By Kate Gibson

Financial shares, led by the wounded giant Citigroup Inc., paced Wednesday's market slide, with energy and consumer discretionary shares adding to the sharp retreat after the latest confirmations of a deepening recession.

"When you look at the reports this week, trade balance, the decline in retail sales, the decline in import prices, you realize how deeply mired the U.S. economy is in a recession," said Hugh Johnson, chairman of Johnson Illington Advisors. "It requires the help of the Federal Reserve, and we've gotten some; it requires the help of government, and it appears it needs more help, and more help is on the way. The problem is nobody knows if it'll work, [and] nobody knows what the formula is for ending it."

Off more than 18% to below $5 a share, Citigroup (C) led a retreat that sank all 30 components of the Dow Jones Industrial Average (DJI), with the index plummeting to early December lows.

Huntington Bancshares Inc. (HBAN), Developers Diversified Realty (DDR) and Lincoln National Corp. (LNC) were also slammed by double-digit declines.

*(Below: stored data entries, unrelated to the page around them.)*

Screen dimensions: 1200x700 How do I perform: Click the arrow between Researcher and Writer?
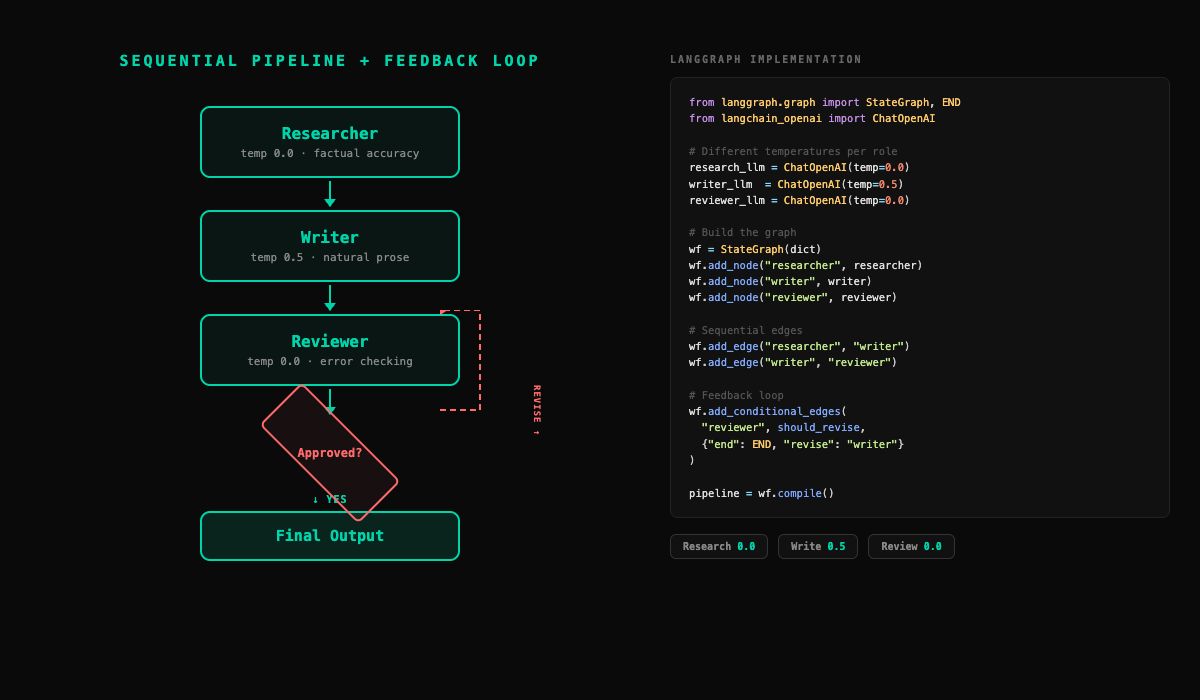(330, 194)
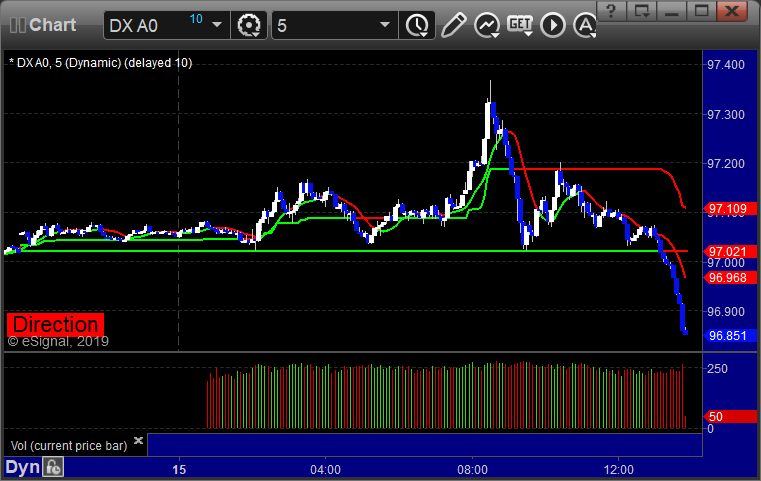This screenshot has height=481, width=761.
Task: Open the symbol settings gear icon
Action: 249,25
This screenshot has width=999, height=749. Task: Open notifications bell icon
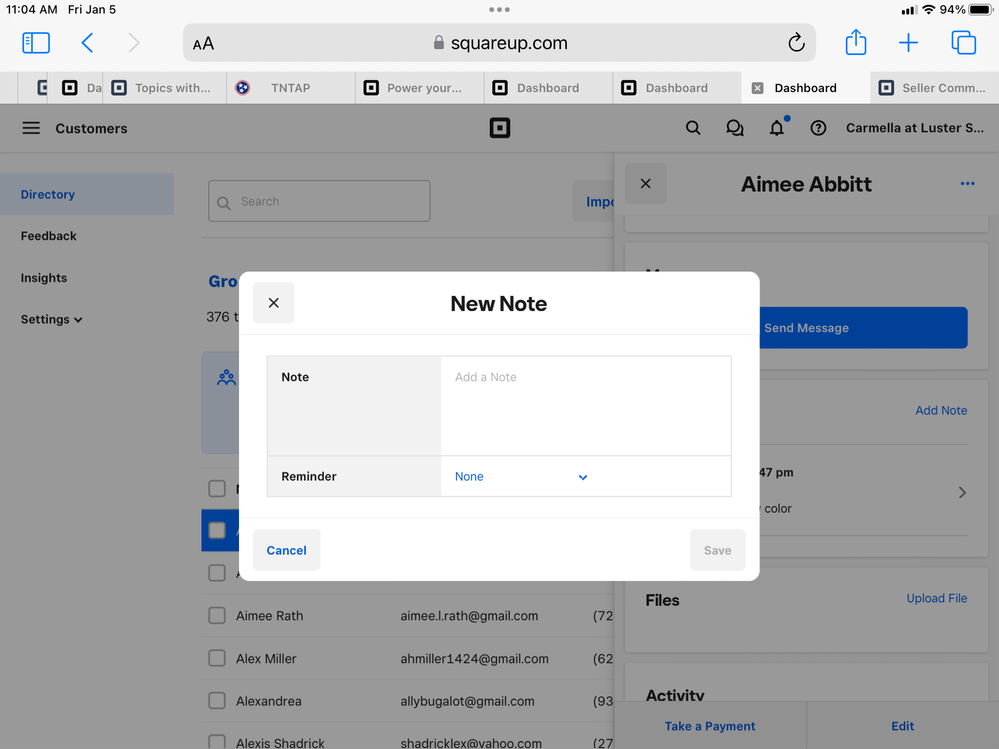pyautogui.click(x=777, y=128)
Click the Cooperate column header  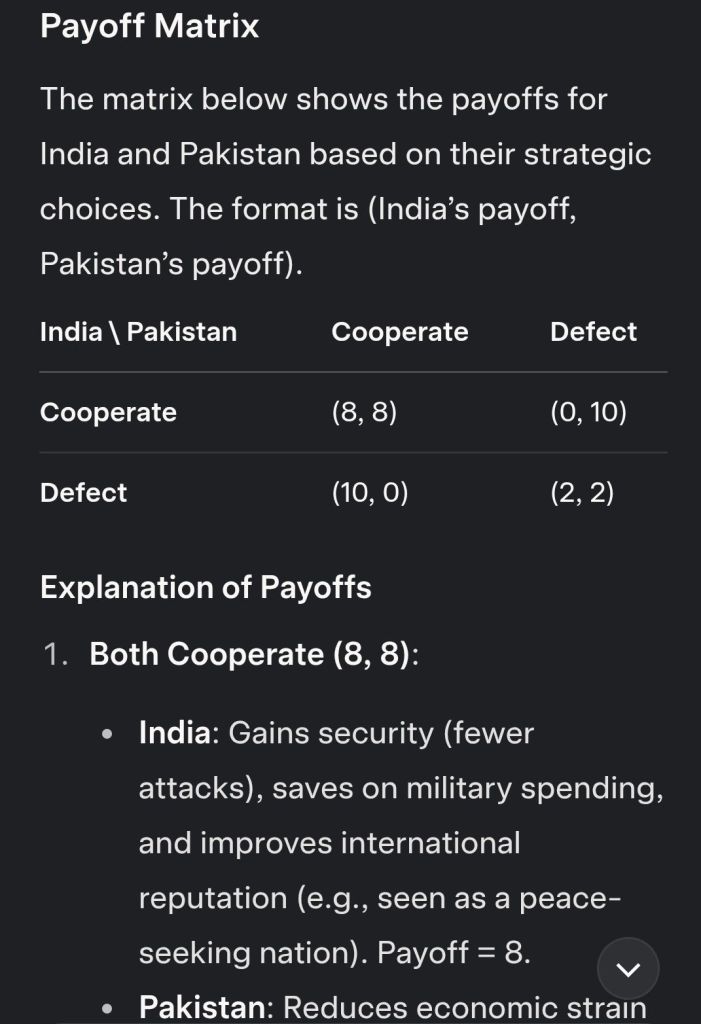click(399, 332)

Shares of HSBC Holdings PLC (HBC) fell to near 10-year lows after analysts at Morgan Stanley wrote a research note challenging the perception that the bank, Europe's largest, is among the world's strongest.

J.P. Morgan Chase & Co. (JPM) moved the release of its quarterly results up to Thursday morning, nearly a week ahead of schedule, with a spokesman for the bank declining to comment on why the company was making the move.

Johnson likens the current financial crisis to the Panic of 1907, when the New York Stock Exchange plunged nearly 50% from its peak the previous year. The crisis was stemmed after the intervention of financier J.P. Morgan, who committed his own money and led an effort that also had the Treasury making large deposits in troubled banks.

"They did that again, again and again, injecting liquidity into the financial system, and all of a sudden, confidence turned on a dime," said Johnson.

"The retail sales are bad news, but the real question is what is going to happen in the first three quarters. A lot depends on what the Fed does, what the Obama administration does, and even if they do a lot, we don't know if and when it will work, just like in 1907," said Johnson.

Unplugged

Already down, energy shares fell further after data had U.S. heating-oil inventories climbing more than expected. Shares of Consol Energy Inc. (CNX), National Oilwell Varco Inc. (NVD), Valero Energy Corp. (VLO) and Peabody Energy Corp. (BTU) all fell nearly 10%.

The consumer-discretionary category fell as well, with companies from Goodyear Tire & Rubber Co. (GT) to upscale retailer Nordstrom Inc. (JWN) hammered, each lately down more than 8%.

The government's separate reports showing twice the expected decline in retail sales in December, along with a 4.2% drop in import prices, illustrated the economic horror of the holiday shopping season as well as reduced demand for goods as Americans cut back. .

Defensive plays -- health care and consumer staples - were spared the worst of the damage, with pharmaceuticals including Baxter International Inc. (BAX) and Bristol-Myers Squibb Co. (BMY) managing to eke out gains amid the bloodshed.

Medical device maker Allergan Inc. (AGN) led gains among health-care companies on the S&P, lately up 2.1%.